Zawodnicy Piasta Gliwice na boisku radzą sobie kiepsko. Na przekór wynikom sportowym idą finansowe. W tym roku, podobnie jak w latach ostatnich, władze Gliwic planują przekazać piłkarzom nawet 12 mln zł.
Tymczasem w rozgrywkach drużynie Piasta kolejny już sezon wyraźnie nie wychodzi. Rok zakończyli na przedostatnim miejscu.  
Forma na murawie nie wpływa na kondycję finansową klubu. Ta ma się jednakowo, całkiem dobrze, bez względu na ilość strzelonych i straconych bramek. Stabilny poziom zapewnia jej strumień pieniędzy z miejskiej kasy. Z dotacji gminy, która ma większość akcji klubu, pochodzi niemal połowa jego budżetu. W sezonie 2016-2017 na sprzedaży m.in. biletów, reklam, praw mediowych zarobił 15,8 mln zł, a z ratusza dostał 12 mln. W tym roku może liczyć na podobne wsparcie.  

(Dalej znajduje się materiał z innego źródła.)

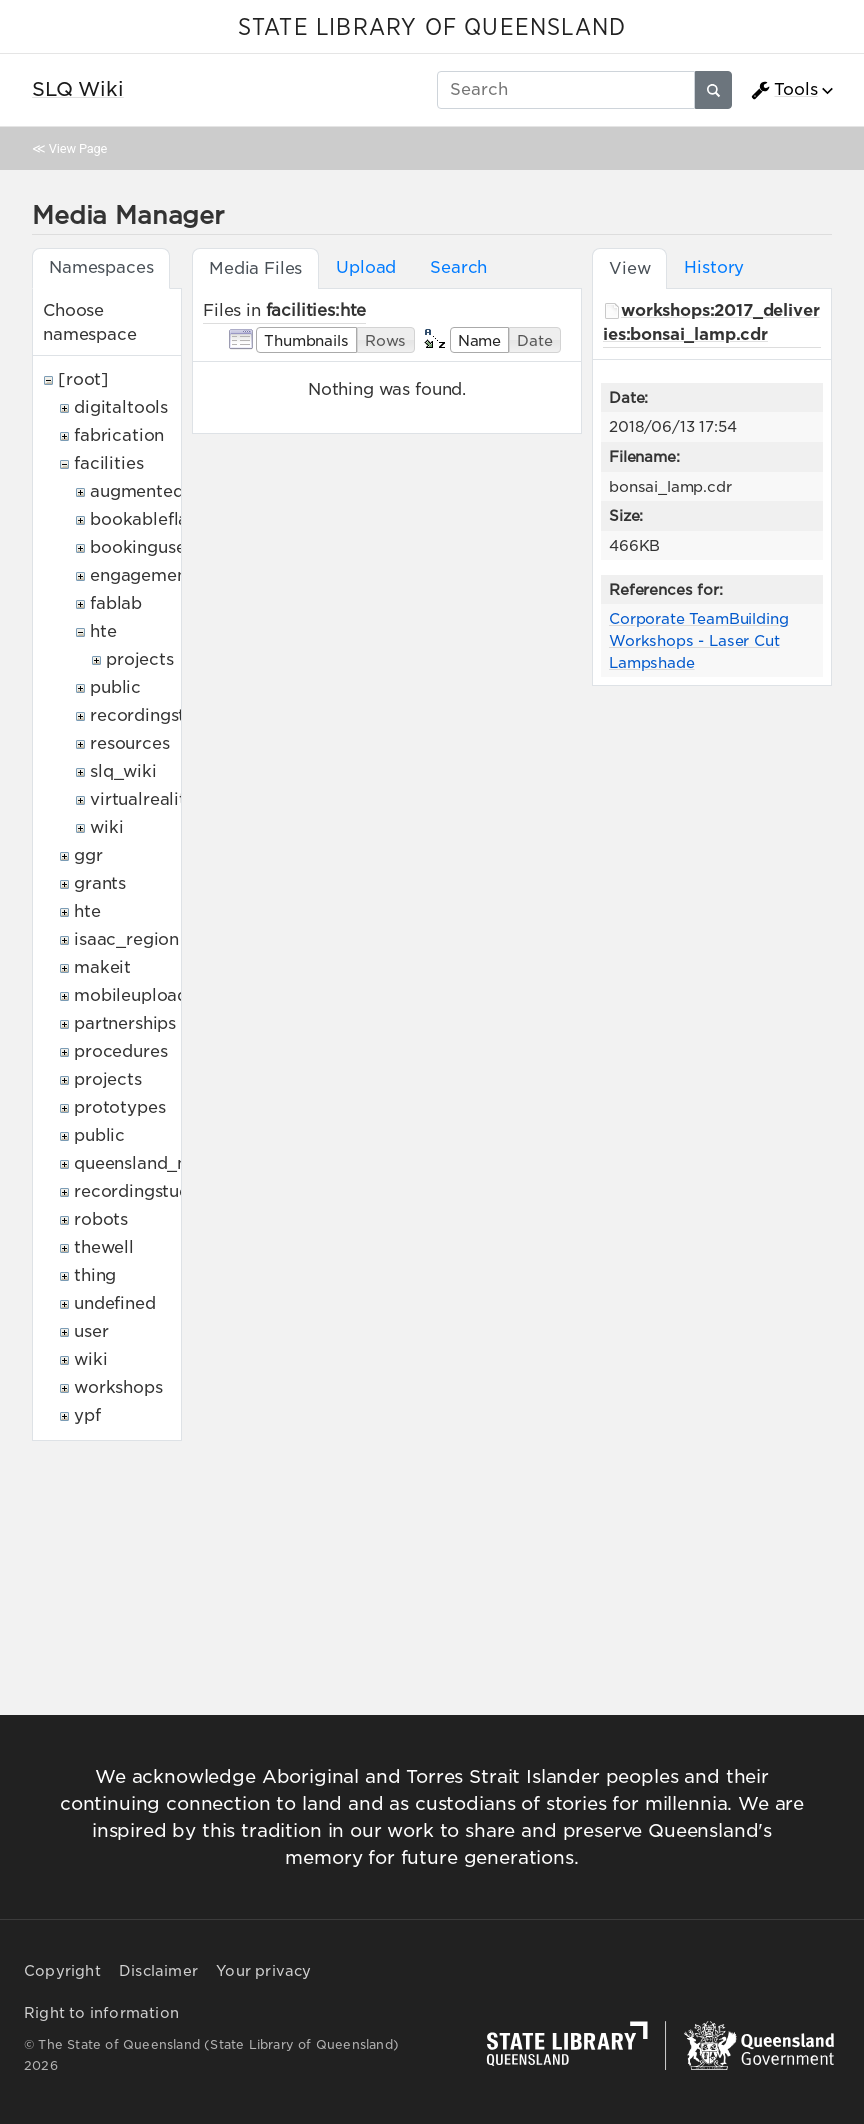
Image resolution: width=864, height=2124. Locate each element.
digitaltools (121, 407)
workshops (118, 1387)
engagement (141, 575)
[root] (83, 379)
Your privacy (263, 1971)
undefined (115, 1303)
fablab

Odkąd Gliwice awansowały do ligi najbogatszych miast, nie żałują również pieniędzy na sport. W 2016 roku na kulturę fizyczną miasto przeznaczyło 140 mln zł, rok później niewiele mniej, a  na bieżący – 78 mln. Część tych pieniędzy trafia do klubów i stowarzyszeń sportowych, przy czym oczkiem w głowie władzy jest piłkarski Piast. W 2017 r. miasto przekazało organizacjom sportowym 17,4 mln zł. Z tej sumy do niebiesko-czerwonych trafiło 12 mln, końcówka – 5,4 mln zł – musiała wystarczyć 15 innym klubom i stowarzyszeniom.

W podobnych proporcjach zaplanowano pomoc na ten rok.  Na pierwsze półrocze dla klubów przeznaczono niecałe 11 mln zł, przy czym 7 mln przypadło Piastowi. Można założyć, że z pozostałej do rozdysponowania w drugim półroczu sumy blisko 10 mln zł, do klubu z Okrzei trafi, podobnie jak miało to miejsce wcześniej, ok. 5 mln.
Sytuacja, w której miasto daje piłkarzom jednakowo dużo, bez względu na ich osiągnięcia na boisku, może się skończyć. Przestaje się to podobać radnym, głośno o nadmiernej hojności mówi opozycja.

-  W naszej ocenie na dłuższą metę taki stan rzeczy jest nie do utrzymania. Sportowe wyniki nie przystają do wysokości pomocy. Ponadto ratusz faworyzuje Piasta kosztem innych klubów – uważa Zbigniew Wygoda, przewodniczący klubu radnych Platformy Obywatelskiej. - Nie można też zapominać, że do najważniejszych zadań samorządu należy wspieranie upowszechniania kultury fizycznej, a nie ma wśród nich dotowania profesjonalnych klubów sportowych. Taki wydatek mógłby się obronić w kategorii inwestycja w promocję, ale miliony pompowane w Piasta nie dają i takiego efektu.

Opozycja chce więc zmiany zasad pomocy dla klubu. Ale to nie radni PO i PiS decydują o miejskich finansach. Pozostanie jak jest, jeżeli tego będzie chciał  prezydent. Może też się zdarzyć, że do piłkarzy los się wreszcie uśmiechnie, wróci forma,  nadrobią straty i udowodnią, że są warci trafiających do nich milionów.